Why Can I Not Set a Goal For Others To Like Me?

“Pay no attention to the peanut gallery. Their compliments will draw you in. And then, their criticism will later kill you.” -Abraham Hicks, August 2012 Alaskan Cruise Workshop

I absolutely love when Abraham uses the term “the peanut gallery.” It just cracks me up every single time. The image I get in my mind is walking through a beautiful white modern museum like the Getty and seeing a piece of work that is like a huge canvas studded with styrofoam peanuts in uniformity and patterns of waves, and several other canvases similarly hung up with peanuts (real, styrofoam, any kind) on them..that’s the peanut gallery I came up with the first time I heard it. The “peanut gallery” for those who don’t listen to Abraham as much as I have, is actually referring to the crowd – or anyone outside of you. Abraham often uses it in ways such as “you kind of have to ignore the peanut gallery” to refer to “not giving a rip of what others think of you.”

I think it’s fair to say that if you’ve been sifting through life (probably mostly modern society, anyone who would read/have access to blogs), you’ve probably been experiencing that uncomfortable gut-punching feeling of the peanut gallery’s disapproval throughout life. I know I certainly have, much more than I would like to, but I’m smiling at that thought now – it’s ok! 🙂 When I first started on my journey learning about the Law of Attraction, it kind of seemed bogus obviously, but also, I wondered, “well if thoughts become things then I just have to think of the guy I am in love with (shallowly but in love with) to fall madly in love with me and then it will happen!” And I knew on a basic level that that was not true, but I always wanted an explanation why. I think I’ve kind of got it down now, and I wish someone had laid it out for me 6 years ago when I started hearing about the Law of Attraction.

Most of the time they say like “well it’s just a rule – you can’t make someone fall in love with you” or “the Universe doesn’t like it when you dictate how; focus only on the end result” (to that I used to think, yeah? I’m not dictating how he will fall in love with me (my looks? my mind? my personality? my good-in-bed-ness? Go for whichever you want!) – just the end result that he will!). The idea of making others approve of you is the same concept – I can just imagine everyone liking me (and in my case I would always want to specify who) and then everyone will!

The situation can seem kind of complicated, and I want to lay my thoughts out here with this – on why setting a goal for others to like you is not a goal and not even something desirable.

Using Abraham’s concepts, life gets you to experience contrast and the contrast gets you to ask what you want and form desire.

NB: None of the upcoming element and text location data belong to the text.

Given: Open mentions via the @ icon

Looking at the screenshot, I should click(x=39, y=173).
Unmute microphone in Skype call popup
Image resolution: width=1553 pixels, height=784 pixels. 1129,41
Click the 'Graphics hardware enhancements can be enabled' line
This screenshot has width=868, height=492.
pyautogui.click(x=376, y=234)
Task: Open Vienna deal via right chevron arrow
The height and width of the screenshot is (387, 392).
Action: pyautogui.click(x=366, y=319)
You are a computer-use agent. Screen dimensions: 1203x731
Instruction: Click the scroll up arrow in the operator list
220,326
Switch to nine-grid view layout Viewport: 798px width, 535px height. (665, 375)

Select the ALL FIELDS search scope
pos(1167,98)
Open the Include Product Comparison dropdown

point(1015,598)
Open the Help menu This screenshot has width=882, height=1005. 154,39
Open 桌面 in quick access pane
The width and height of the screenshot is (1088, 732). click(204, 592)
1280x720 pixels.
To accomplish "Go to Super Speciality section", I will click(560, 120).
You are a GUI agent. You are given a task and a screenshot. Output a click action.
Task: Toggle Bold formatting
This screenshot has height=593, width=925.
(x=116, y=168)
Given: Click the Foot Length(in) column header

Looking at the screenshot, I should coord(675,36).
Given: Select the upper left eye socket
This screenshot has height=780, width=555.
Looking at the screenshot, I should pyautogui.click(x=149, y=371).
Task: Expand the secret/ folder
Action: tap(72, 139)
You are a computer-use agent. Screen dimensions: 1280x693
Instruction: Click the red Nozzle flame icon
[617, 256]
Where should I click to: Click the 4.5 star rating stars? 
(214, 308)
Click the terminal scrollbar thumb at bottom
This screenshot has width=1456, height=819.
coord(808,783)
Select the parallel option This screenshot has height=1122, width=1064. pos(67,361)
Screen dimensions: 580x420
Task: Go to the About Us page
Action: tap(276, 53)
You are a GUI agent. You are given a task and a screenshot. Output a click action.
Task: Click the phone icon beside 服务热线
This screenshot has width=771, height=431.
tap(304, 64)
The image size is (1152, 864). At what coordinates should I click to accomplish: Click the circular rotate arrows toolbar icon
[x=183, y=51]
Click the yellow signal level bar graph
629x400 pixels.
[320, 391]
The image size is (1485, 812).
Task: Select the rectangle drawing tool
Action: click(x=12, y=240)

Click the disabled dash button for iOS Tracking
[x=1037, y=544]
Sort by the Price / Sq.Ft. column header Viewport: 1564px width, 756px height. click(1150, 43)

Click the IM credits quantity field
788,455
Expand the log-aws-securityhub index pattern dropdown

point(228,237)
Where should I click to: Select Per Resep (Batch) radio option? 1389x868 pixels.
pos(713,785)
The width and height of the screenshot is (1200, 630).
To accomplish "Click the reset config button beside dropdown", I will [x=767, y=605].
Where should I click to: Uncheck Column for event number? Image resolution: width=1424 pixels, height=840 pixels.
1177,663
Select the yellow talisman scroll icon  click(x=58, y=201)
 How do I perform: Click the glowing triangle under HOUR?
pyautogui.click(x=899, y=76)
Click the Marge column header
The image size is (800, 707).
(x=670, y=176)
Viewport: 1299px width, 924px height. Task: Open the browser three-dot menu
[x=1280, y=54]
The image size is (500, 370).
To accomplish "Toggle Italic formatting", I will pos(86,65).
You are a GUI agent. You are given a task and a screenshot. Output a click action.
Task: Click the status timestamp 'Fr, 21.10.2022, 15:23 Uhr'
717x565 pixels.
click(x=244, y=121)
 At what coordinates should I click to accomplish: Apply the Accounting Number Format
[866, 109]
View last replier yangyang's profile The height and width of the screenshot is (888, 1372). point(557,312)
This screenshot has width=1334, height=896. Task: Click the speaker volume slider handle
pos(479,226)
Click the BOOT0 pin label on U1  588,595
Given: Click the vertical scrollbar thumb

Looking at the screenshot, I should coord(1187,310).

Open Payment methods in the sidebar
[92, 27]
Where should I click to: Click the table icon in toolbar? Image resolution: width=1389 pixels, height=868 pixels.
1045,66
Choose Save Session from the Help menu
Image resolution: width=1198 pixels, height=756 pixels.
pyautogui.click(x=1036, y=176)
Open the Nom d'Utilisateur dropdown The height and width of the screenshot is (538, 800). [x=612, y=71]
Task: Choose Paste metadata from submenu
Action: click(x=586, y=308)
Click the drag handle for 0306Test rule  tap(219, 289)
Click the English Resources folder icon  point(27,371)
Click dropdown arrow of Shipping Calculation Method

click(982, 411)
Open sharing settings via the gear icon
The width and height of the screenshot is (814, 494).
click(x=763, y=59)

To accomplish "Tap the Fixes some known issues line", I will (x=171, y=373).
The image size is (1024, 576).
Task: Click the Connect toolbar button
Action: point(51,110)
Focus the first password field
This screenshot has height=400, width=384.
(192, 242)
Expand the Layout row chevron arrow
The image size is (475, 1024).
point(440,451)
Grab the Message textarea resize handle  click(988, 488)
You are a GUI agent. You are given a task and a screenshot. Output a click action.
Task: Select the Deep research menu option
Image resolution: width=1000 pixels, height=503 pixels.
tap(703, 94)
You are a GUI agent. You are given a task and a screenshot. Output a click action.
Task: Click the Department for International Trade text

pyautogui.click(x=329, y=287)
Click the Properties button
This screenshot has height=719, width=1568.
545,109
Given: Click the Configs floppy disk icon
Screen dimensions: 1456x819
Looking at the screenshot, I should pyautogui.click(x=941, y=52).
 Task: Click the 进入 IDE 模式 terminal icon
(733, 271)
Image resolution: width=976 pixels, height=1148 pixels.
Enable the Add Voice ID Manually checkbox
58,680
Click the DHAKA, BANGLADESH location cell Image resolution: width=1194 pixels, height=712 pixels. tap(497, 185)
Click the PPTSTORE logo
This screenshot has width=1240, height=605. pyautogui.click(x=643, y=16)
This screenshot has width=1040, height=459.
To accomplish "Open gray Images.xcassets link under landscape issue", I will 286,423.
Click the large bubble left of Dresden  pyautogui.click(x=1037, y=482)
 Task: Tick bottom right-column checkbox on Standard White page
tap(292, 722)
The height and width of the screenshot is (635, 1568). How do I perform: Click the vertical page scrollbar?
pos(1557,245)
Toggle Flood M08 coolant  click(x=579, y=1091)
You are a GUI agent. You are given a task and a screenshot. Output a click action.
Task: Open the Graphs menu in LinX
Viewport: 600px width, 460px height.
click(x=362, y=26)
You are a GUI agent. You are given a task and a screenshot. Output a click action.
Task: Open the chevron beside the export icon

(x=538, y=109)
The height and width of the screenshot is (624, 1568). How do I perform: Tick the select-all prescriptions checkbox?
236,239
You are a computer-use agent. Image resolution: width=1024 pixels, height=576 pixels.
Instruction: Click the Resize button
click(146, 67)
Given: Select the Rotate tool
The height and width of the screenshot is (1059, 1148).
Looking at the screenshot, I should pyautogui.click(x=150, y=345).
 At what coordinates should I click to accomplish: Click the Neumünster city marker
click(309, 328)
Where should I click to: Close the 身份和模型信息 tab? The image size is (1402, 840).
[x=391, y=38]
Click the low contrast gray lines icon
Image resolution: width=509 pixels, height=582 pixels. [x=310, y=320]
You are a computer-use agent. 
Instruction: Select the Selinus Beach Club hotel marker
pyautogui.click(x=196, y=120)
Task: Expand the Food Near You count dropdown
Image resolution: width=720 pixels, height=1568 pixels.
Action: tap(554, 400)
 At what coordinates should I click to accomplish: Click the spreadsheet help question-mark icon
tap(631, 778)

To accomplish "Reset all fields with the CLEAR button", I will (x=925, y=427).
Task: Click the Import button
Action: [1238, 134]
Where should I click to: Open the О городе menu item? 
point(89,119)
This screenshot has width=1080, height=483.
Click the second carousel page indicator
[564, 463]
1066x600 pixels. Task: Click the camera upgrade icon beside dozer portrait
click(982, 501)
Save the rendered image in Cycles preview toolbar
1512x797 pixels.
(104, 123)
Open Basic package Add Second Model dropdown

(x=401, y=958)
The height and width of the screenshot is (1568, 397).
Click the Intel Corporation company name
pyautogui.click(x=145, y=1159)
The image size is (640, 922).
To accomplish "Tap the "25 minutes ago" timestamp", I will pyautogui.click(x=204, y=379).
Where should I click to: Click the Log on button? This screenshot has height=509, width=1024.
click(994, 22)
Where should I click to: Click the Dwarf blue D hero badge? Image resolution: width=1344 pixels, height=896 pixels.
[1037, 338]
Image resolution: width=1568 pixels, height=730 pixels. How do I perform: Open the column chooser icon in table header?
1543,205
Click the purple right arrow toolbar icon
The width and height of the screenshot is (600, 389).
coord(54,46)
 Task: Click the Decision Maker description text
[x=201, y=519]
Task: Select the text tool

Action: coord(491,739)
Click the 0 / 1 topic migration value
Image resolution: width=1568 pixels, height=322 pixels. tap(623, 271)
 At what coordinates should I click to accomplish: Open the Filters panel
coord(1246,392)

I used to think “I feel bad when this person disapproves of me, I know what I don’t want – I don’t want to feel cornered and the disapproval of this person. So what I DO want is to feel free by being approved by this person!” This is where we start hiding ourselves and telling lies to forcefully manipulate people see us a certain way when we’re just allowing others to manipulate us (by allowing their opinions to dictate how we behave) – the manipulator and the manipulated are of the same feather.

Well that’s not actually the contrast (not wanting the disapproval thus wanting the approval – this will keep the “I asked and it was not given, LOA doesn’t work” perpetuating over and over again). The contrast is that this person is seeing you in a way that is not the Truth about you, and you are agreeing with them on a level (that’s why we feel the need to defend and justify why we were right) which is why you feel bad.

The contrast really goes like this: “I feel bad when this person disapproves of me – this is something I do not want. What I do want is to not feel insecure when someone disapproves of me because I know so clearly who I am that the approval or disapproval of the peanut gallery doesn’t mean anything.” That is the “goal” I work on moving towards now. It’s not forcing myself to not care what others think – that just means you actually care a lot, but to go inside, go within and get curious about who I really am because clearly the disapproval I feel that is really the disapproval I have of myself is not in the direction of where I’m going and realize that it’s not the Truth, otherwise I wouldn’t feel bad. It takes a while to get there so it’s not like oh okay not the truth ha, I beat it! The willingness to be open to knowing the Truth is what takes me there faster. And I’m a pretty resilient person so I’m sure for some other people it would be even faster than it was for me.

The Truth is you are an amazing, perfect human being. The Truth is you have unique gifts to give to this world because only you have been through your particular perspective, so only you can give that gift you’re here to give. We usually can accept the latter through logic, but the first one is the one where we get hung up on and try to affirm things we don’t really believe in. I would say it takes a bit of a leap of faith to trust that we are truly creators and that nothing is wrong about us (and it was just some plain ol’ conditioning that made us endorse in that idea), but from my own experience, whenever I set the intention to remember this Truth about myself, I am carried to the point where I know of my perfect and things I desire are created seamlessly in my life.